That’s what the drive did to me.

Red Eden wasn’t taunting. He wasn’t challenging.
He was inviting.

Like a wolf laying out the carpet for the lamb pretending it ain’t made of skin.

And I wasn’t pretending either.
I wasn’t the lamb.
I was the storm.

The coordinates dropped us into Mire Island, a sliver of hell 200 miles off the Caribbean, legally owned by no one and whispered about like a ghost town for billionaires.

There was no government. No rules. No flights in or out.

Only boats.

Private ones.

And we had a choice: go loud or go smart.

I went with smart.
But packed for loud just in case smart got boring.

Rina stayed behind. Watching from a satellite proxy and monitoring every electronic fart within twenty miles.

Gideon? He was on deck, literally.

Sniper post on a rented freighter five clicks offshore. His scope could count the sweat on Eden’s nose.

Me?

I was walking into the lion’s mouth with a small pistol tucked against my lower back, a blade in my boot, and a recorder embedded in my watch.

I wore black.

Not because it was tactical.

But because this was a funeral.

And I wasn’t sure whose.

The meeting point was a villa at the edge of a cliff.
No guards. No dogs.
Just one man waiting at a table beneath a red umbrella, like we were here for drinks and not world-bending chaos.

Red Eden.

He was younger than I expected.

Late thirties. Blonde. Pretty in the way that screamed dangerous. A kind of face you’d see running a hedge fund or directing a cult.

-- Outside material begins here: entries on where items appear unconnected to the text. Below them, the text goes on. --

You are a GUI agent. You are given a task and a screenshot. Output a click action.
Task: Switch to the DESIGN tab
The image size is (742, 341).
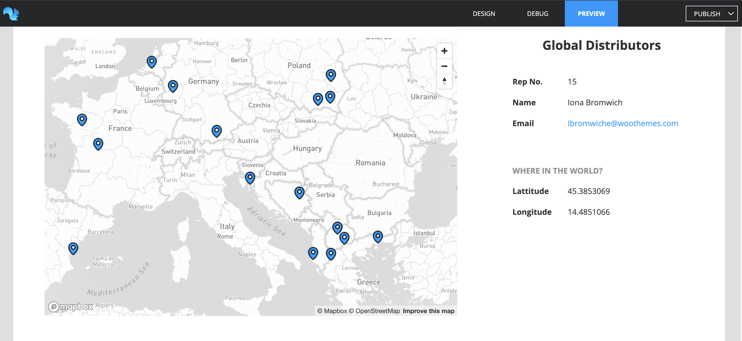pyautogui.click(x=484, y=14)
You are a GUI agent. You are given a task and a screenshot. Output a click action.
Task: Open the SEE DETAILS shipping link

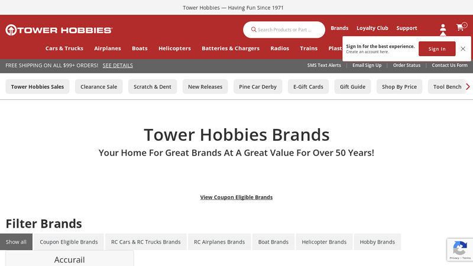[x=118, y=66]
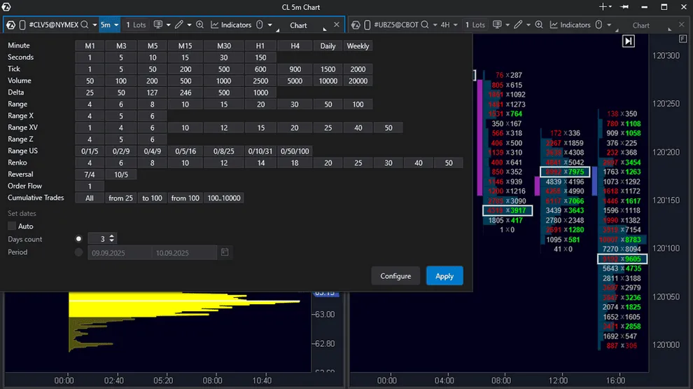Click the search icon beside #CLV5@NYMEX
The height and width of the screenshot is (389, 693).
(85, 25)
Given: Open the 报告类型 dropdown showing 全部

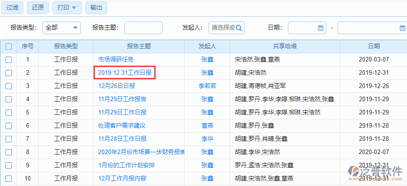Looking at the screenshot, I should click(62, 28).
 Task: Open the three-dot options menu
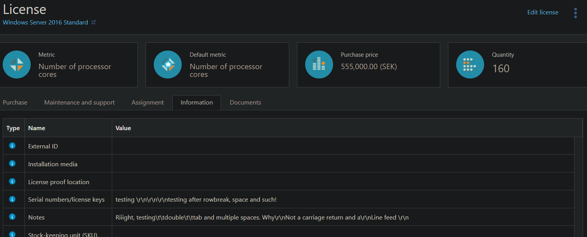point(575,13)
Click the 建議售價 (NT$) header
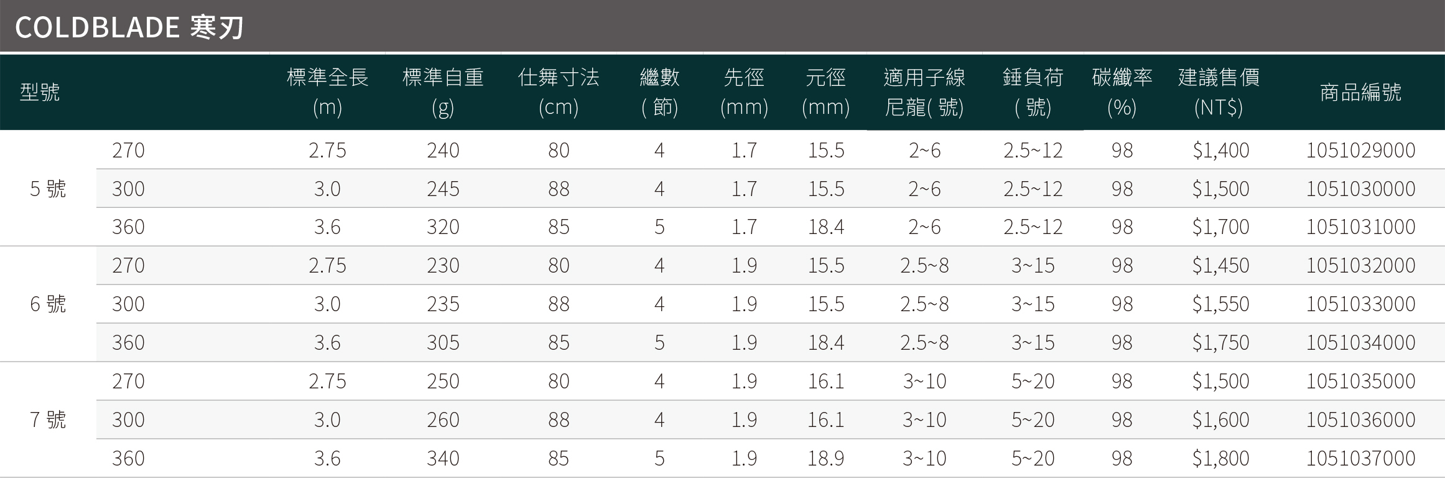The image size is (1445, 478). coord(1219,92)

He smiled as I approached.

“Nia Morgan.”

“Red Eden.”

He poured wine into a second glass and slid it across the table toward me.

I didn’t touch it.

“Wise,” he said. “You’re not predictable. They didn’t lie.”

I sat, slowly.

“I didn’t come here to make friends.”

“Good,” he said. “I hate small talk.”

We stared at each other for a long beat.

Two sharks. No water.

Then he leaned back.

“I watched your Westwood drop. Clever. Almost elegant. But sloppy at the end. You got emotional. You left traces.”

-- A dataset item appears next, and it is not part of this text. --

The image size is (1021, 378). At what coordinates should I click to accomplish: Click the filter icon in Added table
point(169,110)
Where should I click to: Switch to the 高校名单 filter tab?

“That wasn’t sloppiness,” I said.

He tilted his head. “No?”

“That was bait.”

He grinned. “For me?”

“No,” I said. “For whoever’s stupid enough to think they can manipulate the world without getting their fingers broken.”

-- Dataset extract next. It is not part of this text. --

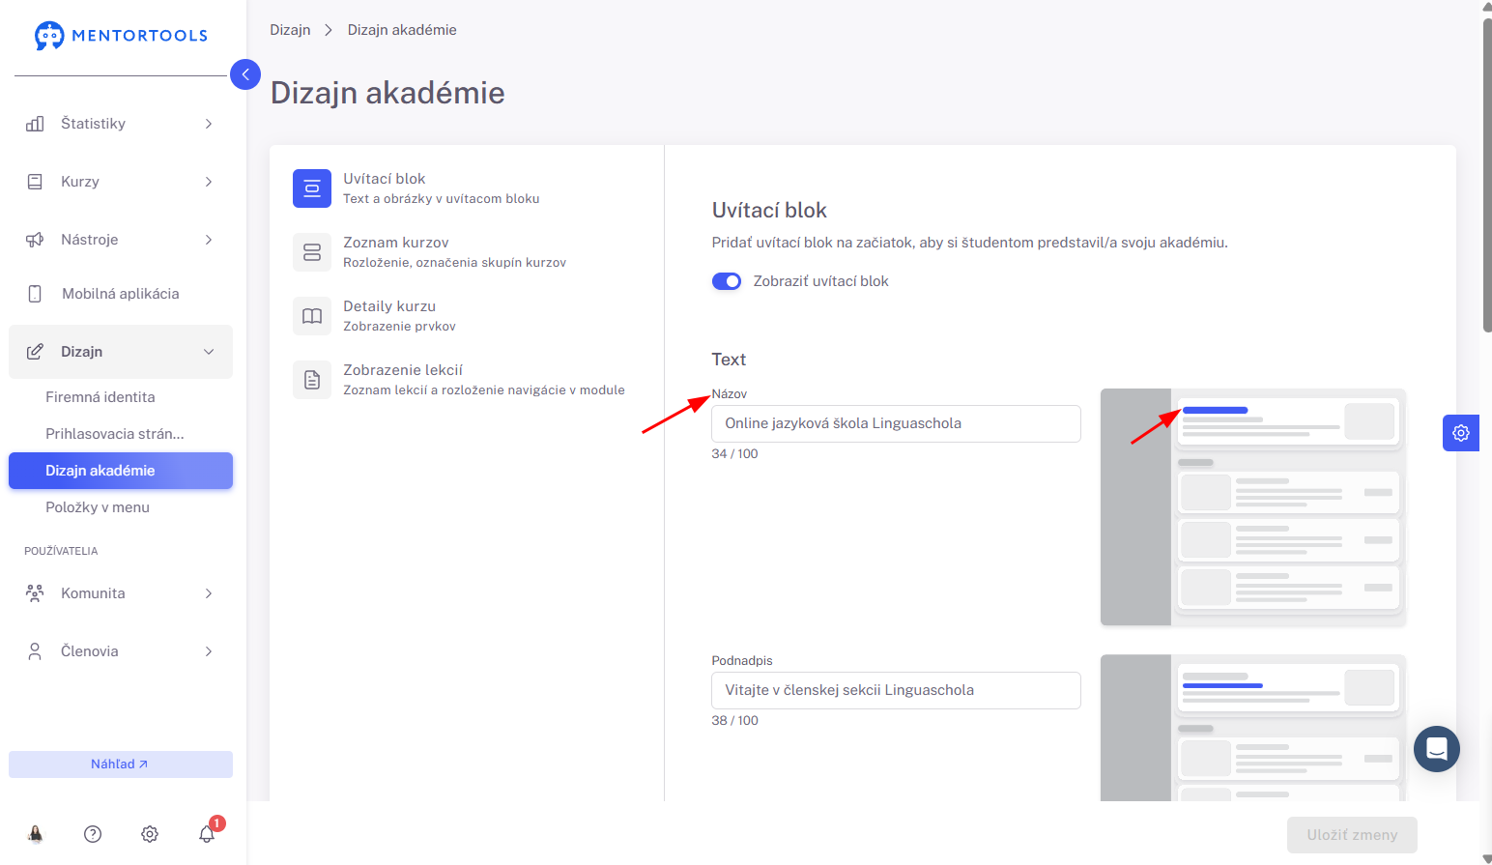Open the notifications bell icon
This screenshot has width=1492, height=865.
(x=207, y=834)
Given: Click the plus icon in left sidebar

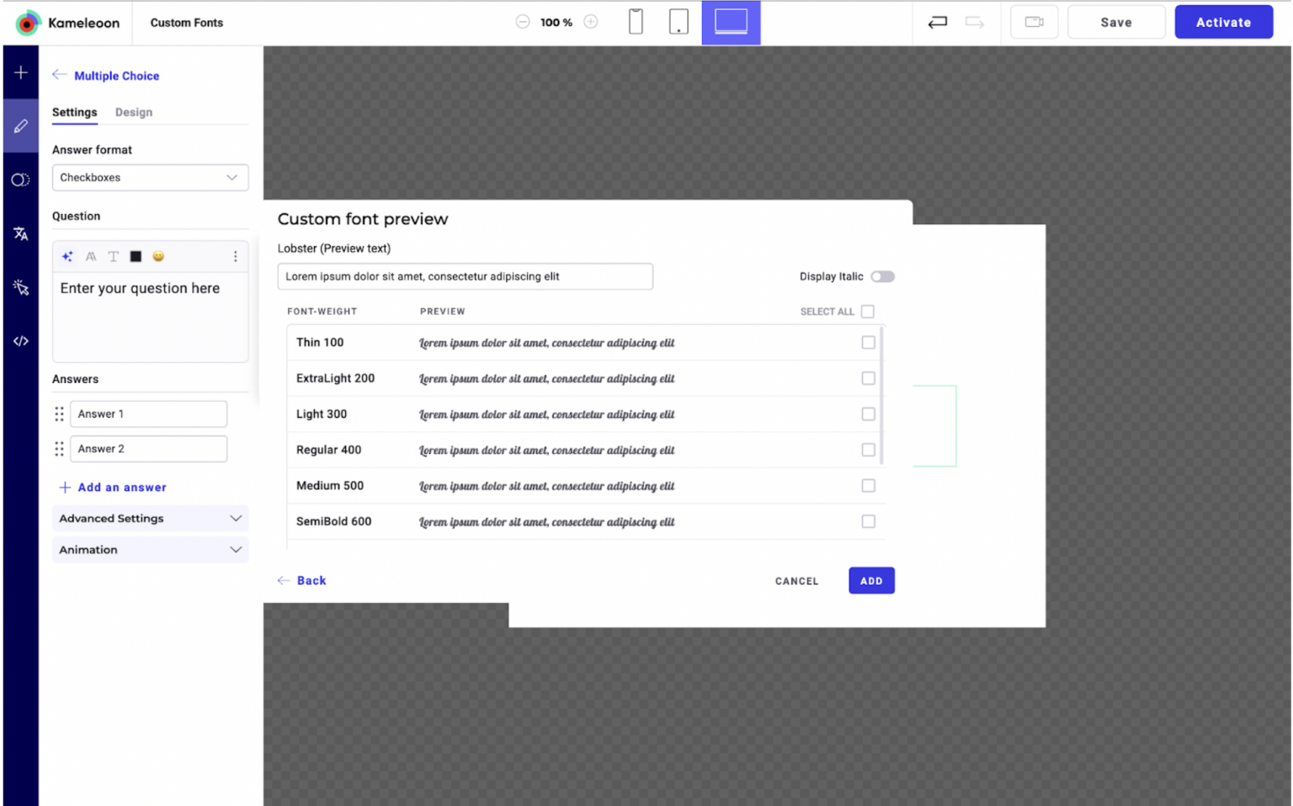Looking at the screenshot, I should [x=21, y=73].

“Ah,” he said. “You’re an idealist. Cute.”

“I’m an anvil, Eden. Keep hammering and see what breaks first.”

He chuckled and sipped his wine.

"You think the Vault is the enemy," he said. "You think Black Echo is rebellion."

"It is."

"No," he said calmly. "It’s a mirror. One we’ve all seen before. You just polished it better."

“You scared?”

“Not of you,” he said. “But I am cautious of what you could become. You think the people you're exposing will fall?”

“They already are.”

“No, Nia,” he said, swirling the wine like it was blood. “They’re pivoting.”

I frowned. “Explain.”

He leaned forward.

“You don’t kill monsters by dragging them into the light. You just make them change their teeth.”

That hit me harder than I wanted to admit.

Because he was right.

The world wasn't watching these men burn.
They were watching them evolve.

But I wasn’t here for philosophy.

I was here to gut the beast.

And Eden?

He had claws too.

"You want me to stop?" I asked. "That it?"

He smirked. “If I wanted you to stop, you wouldn’t be breathing.”

"Then why call me here?"

"Because I’m offering you a better target.”

Now that got my attention.

He slid a file across the table.

Hardcopy. Black folder. Wax seal. Old school.

I opened it.

Photos. Bank transfers. CIA liaisons. Death squads. Pediatric research foundations used to fund weaponized psychological experiments on refugee children.

And at the top of it all?

Senator Lyle Trevors.

Public saint. Private devil.

“You ever wonder why Westwood had immunity for so long?” Eden said.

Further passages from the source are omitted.